» Extracted text:

* Begin *

Many people believe there are only two kinds of girls in this world; the half-naked barbie doll who doesn't remember anything from the night before and the super-religious nun-to-be who dedicates her life to school. The majority of girls don't actually fall into one of these categories though; they are often somewhere in between. But I think that the spectrum can say a lot about someone's character, depending on which side of they choose to lean toward. Many college girls fall right smack dab in the middle; those who will occasionally let loose and party it up on the weekends but still care enough about their life path to take school somewhat seriously.
Then there are girls like me; those who fall somewhere between the middle of the spectrum and the nun-to-be. I'm not a goody-two-shoes (anymore) but I'm also not a typical college student who thrives on getting the attention of broken beer bottles and boys who won't remember my name.
I do not party on the weekends but I do more than just study. I am often an overachiever in my classes but I'm also not above spark-noting the reading that's due the next day. I like to post pictures of myself but not a million times a week (my rule is that if a girl knows she's pretty, it doesn't count. Girls should be confident but always, always humble). I do not say the "f" word (like, ever) but I have become quite fond of baby swear words. I care about what others think but not enough to be someone I'm not. I am a good girl and that's okay because I'm also a badass, and as confusing as that is, my only choice is to roll with it.
Lately, though, I've been more and more aware of the gap in between myself and the college world around me. Thank goodness my best friends embrace the same gray area of the spectrum that I do; I don't know what I would do without them and I'm so thankful we have each other. But sometimes I wonder if I should be taking advantage of the whole "young and wild and free" thing. Should I be going out more? Should I be taking more risks? Why do I not want to embrace any of these normal college experiences? Maybe someday I will, but what if that day never comes? Or when it comes, what if it's too late? Is there something wrong with me? There's gotta be something wrong with me.

* End *

» Set of tasks:
#1 Answer these questions from the essay, one per line:
(a) What two kinds of girls do many people believe exist?
(b) Which word does the writer say she never uses?
(c) Who shares the same gray area of the spectrum as the writer?
#2 Summarize the essay in two sentences.

» Information supplied:
* Begin *

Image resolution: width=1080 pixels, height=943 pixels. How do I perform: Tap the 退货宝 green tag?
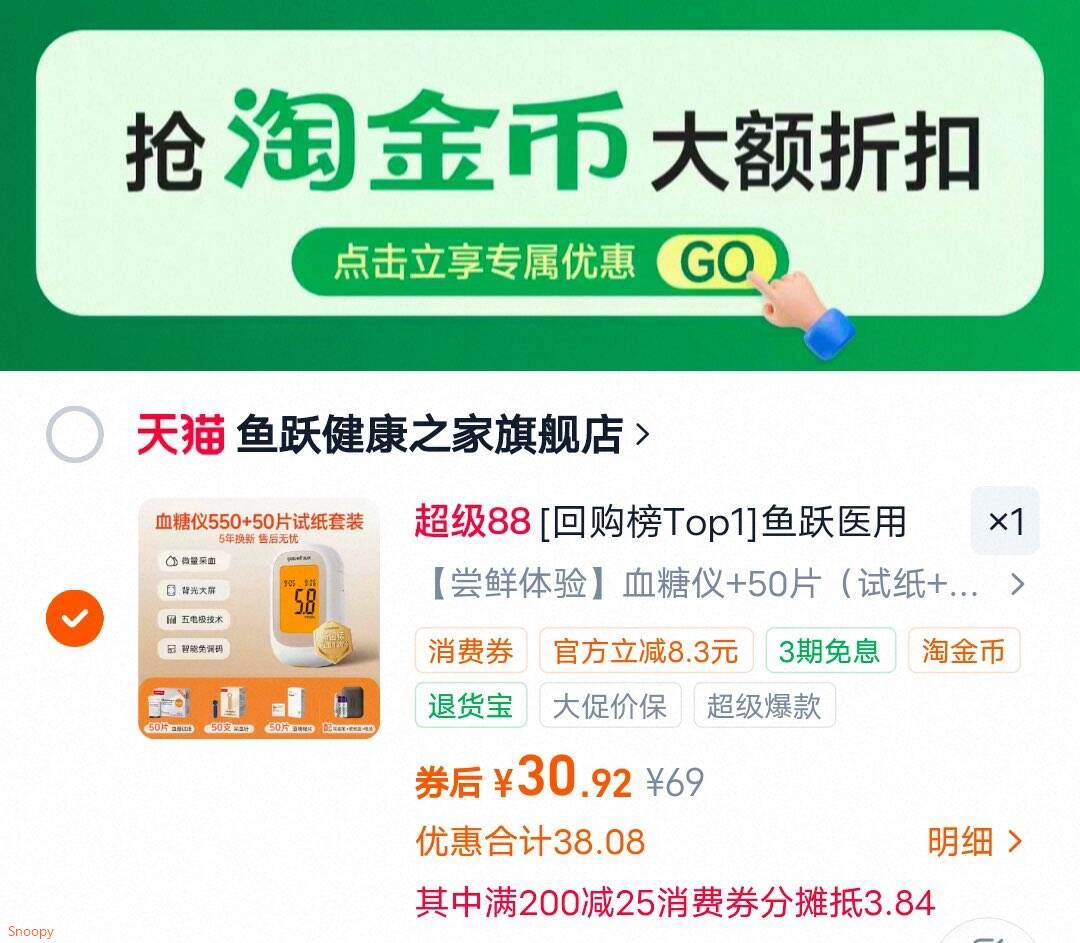pyautogui.click(x=471, y=705)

* End *

» Final answers:
#1
(a) The half-naked barbie doll who doesn't remember anything from the night before, and the super-religious nun-to-be who dedicates her life to school.
(b) The "f" word.
(c) The writer's best friends.

#2 The writer places herself between the middle of a spectrum of college girls and the nun-to-be end: she doesn't party on weekends but does more than study, and she calls herself both a good girl and a badass. She is increasingly aware of the gap between herself and the college world, and she wonders whether she should go out more and take more risks, or whether something is wrong with her.